OECD加盟国平均では男性より女性の方が学校教育や学校以外での成人教育に参加する傾向がやや強かったにもかかわらず、日本は男性48%、女性35%。学習活動への参加を阻む要因について女性の30%と男性の5%が「家事や育児への責任」を挙げました。日本では子供の頃から男女の役割分担を刷り込む伝統や文化が根強くあります。

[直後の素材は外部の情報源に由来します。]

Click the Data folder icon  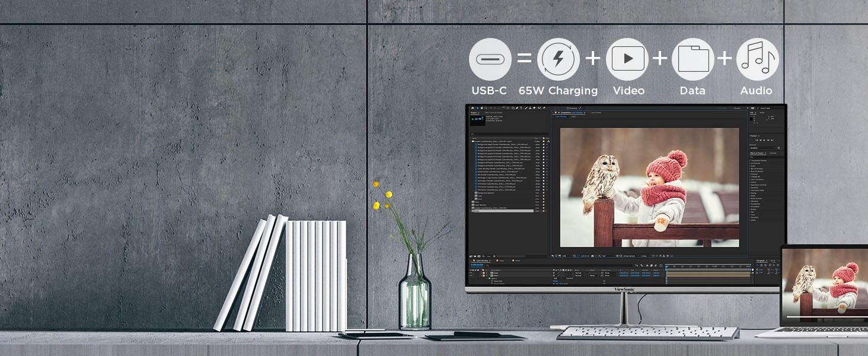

OECDのアンドレアス・シュライヒャー教育・スキル局長は16日の記者会見でこう解説しました。「日本でも男女格差解消の進捗はありましたが、他の国の方がさらに速く格差を埋めており、OECD加盟国平均との差は縮まっていません。工学、製造、建築、コンピューターサイエンスに進む女子学生の割合や女性の大学教授の割合でも差は埋まっていません」

「PISA(OECD生徒の学習到達度調査)の科学的リテラシー分野で日本の女子は非常に良い成績を収めています。日本の女子は科学分野の知識もスキルも持っています。でも、どんな夢や希望を持っているの、将来、何になりたいのと尋ねると15歳の段階ですでに科学に進みたいと答える女の子はとても少なくなっているのが現状です」

「女の子は科学に将来の可能性がたくさんあるとは思っていない」

「日本の女子は科学分野に自分の将来の可能性がたくさんあるとは思っていないのです。学校における学習の問題ではありません。科学や技術の学習という面では上手くいっています。しかし女の子に対して夢を十分に与えていない、科学分野には将来の機会がたくさんあるということを教えていないのが問題なのです」

「例えば子供の頃に女性の科学者に会ったことがない。親も息子には大きくなったらエンジニアになろうねと勧めても、娘にはそうは言わない。将来の夢として女性の科学者やエンジニアを描いていないのです。これは教育の問題ではなく、人々の姿勢、女子に期待するイメージを変えていかなければなりません。子供が小さい頃から環境や文化を変えていく必要があります」

「将来、何になろうかというのは大学を卒業する時に決めるのではありません。実際には小学校の時に子供たちはもう決めているのです。どういったところに関心があるのか、大人になったら何になりたいかということを頭に描いて勉強はこれをやろうと決めるんです。その段階で先生が子供たちにインスピレーションを与えてやらなければいけません」

大人たちが主導したイタリアの改革

「日本が本当に男女格差のパターンを変えたいのであれば、知識を与えるのではなくて、子供が小さい頃から周囲の人々の考え方や姿勢、見ている夢を変えていく必要があります。一つ例を挙げましょう。イタリアは以前、日本と非常に似ていました。コンピューターサイエンスやエンジニアリング、建築分野に女性が入っていく割合が非常に少なかったのです」

「それが今ではすっかり変わりました。なぜかと言えば、まず学校に女性科学者を連れてきて子供たちに見せたのです。科学をやっている親たちも学校に行って科学分野の仕事とはこういうものだと教えました。女性が科学分野で仕事をするということがどういうことか学校の子供たちに見せました」

「この大きな変化は先生たちがイニシアチブを取ってやったのではなく、周りの大人たちが始めたのです。科学分野で仕事をするということがどういうことかを男の子にも女の子にも見せた結果、変化が生まれたのです」

OECD加盟国の大部分で女性よりも男性の方が職業訓練コースに進む傾向が強く見られます。この傾向は日本も同様で、2019年の時点で後期中等教育職業課程修了者の57%が男性(OECD加盟国平均は55%)。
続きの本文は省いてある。